Clio Simon est artiste et réalisatrice. Avant d’obtenir le diplôme du Fresnoy-Studio national des arts contemporains en 2015, son parcours se construit par bifurcations libres et assumées : une année d’histoire de l’art, deux années aux Beaux-Arts de Lyon, trois années d’études de Cinéma documentaire, puis le choix de poursuivre, hors des routes balisées, l’écriture de formes cinématographiques non conventionnelles. Elle part au Chili pour une résidence artistique de six mois, et y séjournera par intermittence cinq années. 

Artiste indisciplinée, au sens noble, elle développe une œuvre poétique à caractère documentaire, attentive aux formes de vie discrètes. 

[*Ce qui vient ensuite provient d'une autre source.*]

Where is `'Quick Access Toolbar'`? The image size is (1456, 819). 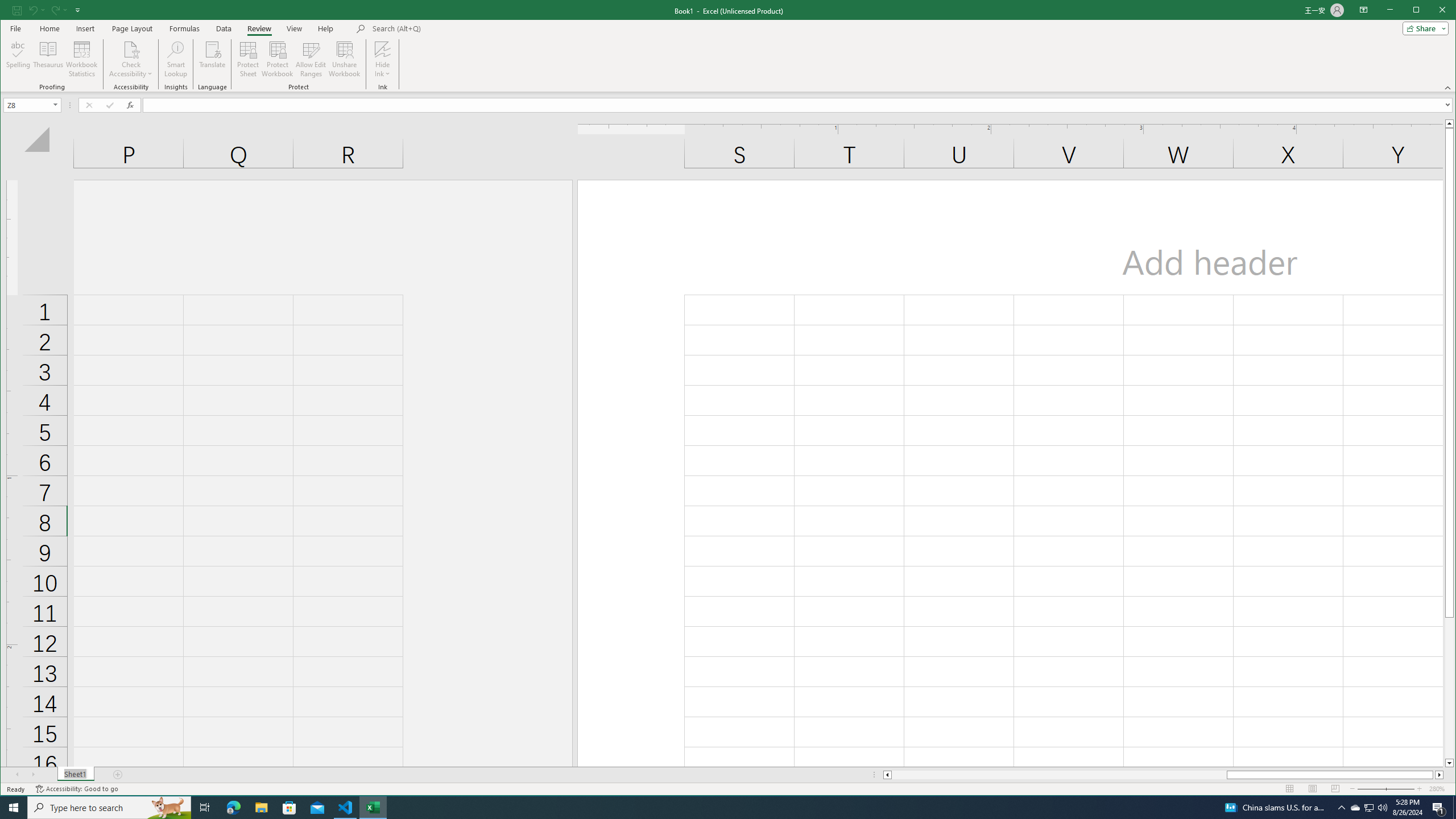 'Quick Access Toolbar' is located at coordinates (47, 10).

Des paysages de brume où l’on récolte de l’eau, aux espaces occupés où l’on élargit le Nous amoureux au politique, Clio Simon développe l’idée selon laquelle les hommes non seulement vivent en société mais fabriquent constamment de la société pour vivre.  À travers les paroles d’une Ñaña, ou la marche silencieuse de Laura Pizarro, figure de résistance majeure au Chili, se dessine une attention aux équilibres fragiles entre politique et telluriques. Même lorsque l’image manque, notamment face aux institutions et à leurs zones d’ombre, son cinéma persiste, enquête sensiblement et invite à faire acte d’écoute. 

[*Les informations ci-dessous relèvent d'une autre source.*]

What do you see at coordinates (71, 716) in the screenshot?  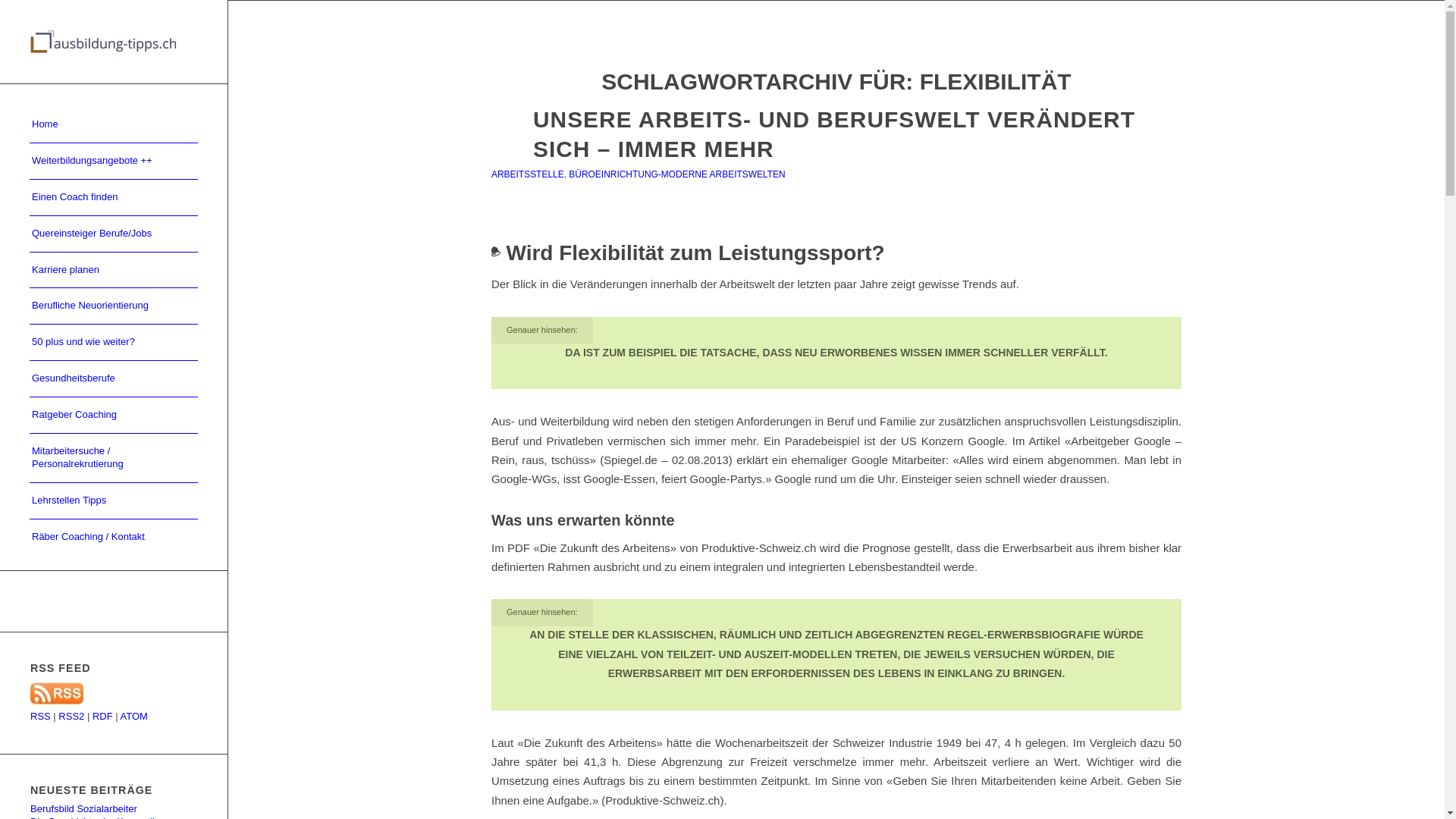 I see `'RSS2'` at bounding box center [71, 716].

Lauréate du Prix Brouillon d’un rêve de la Scam, du Prix Tënk, Wicar et de Mondes Nouveaux, elle mène ses recherches en dialogue avec des chercheur.euses, artistes et des institutions telles que l’Ircam ou l’École des Hautes Études en Sciences Humaines et Sociales

Son travail est exposé et projeté sur les écrans d’événements internationaux au Festival du Nouveau Cinéma de Montréal, au Centre Pompidou, aux Rencontres d’Arles,  au Festival Iberoamericano surrealidades (Colombie), au CRAC (Chili), à la Galerie Maubert et aux Beaux-Arts de Paris ou encore à La Condition Publique de Roubaix. Le CRP/ Centre régional de la photographie Hauts-de-France lui a consacré une exposition personnelle en 2021. 

À propos de son travail, Léa Bismuth écrit :   « Clio Simon sait prendre le temps du regard, avec le même souci fédérateur et politique que Huillet-Straub : de la nature qui l’entoure aux gestes les plus simples. Car il s’agit chez elle d’une étude, en amitié, de la vie qui se développe sous ses yeux (…) Il en va d’une croyance dans les possibles. Pour une réinvention des manières de vivre et de respirer, en accord avec l’environnement, sans vouloir lutter contre lui, sans volonté de domination, et en dehors des logiques rationnellement normées. C’est précisément ici que ce travail cinématographique est politique, en ce qu’il est fondé sur le désir de redonner à la pensée sa turbulence, c’est-à-dire son agitation féconde et troublante, son désordre traversé de lumière, comme un astre parcourant l’atmosphère ».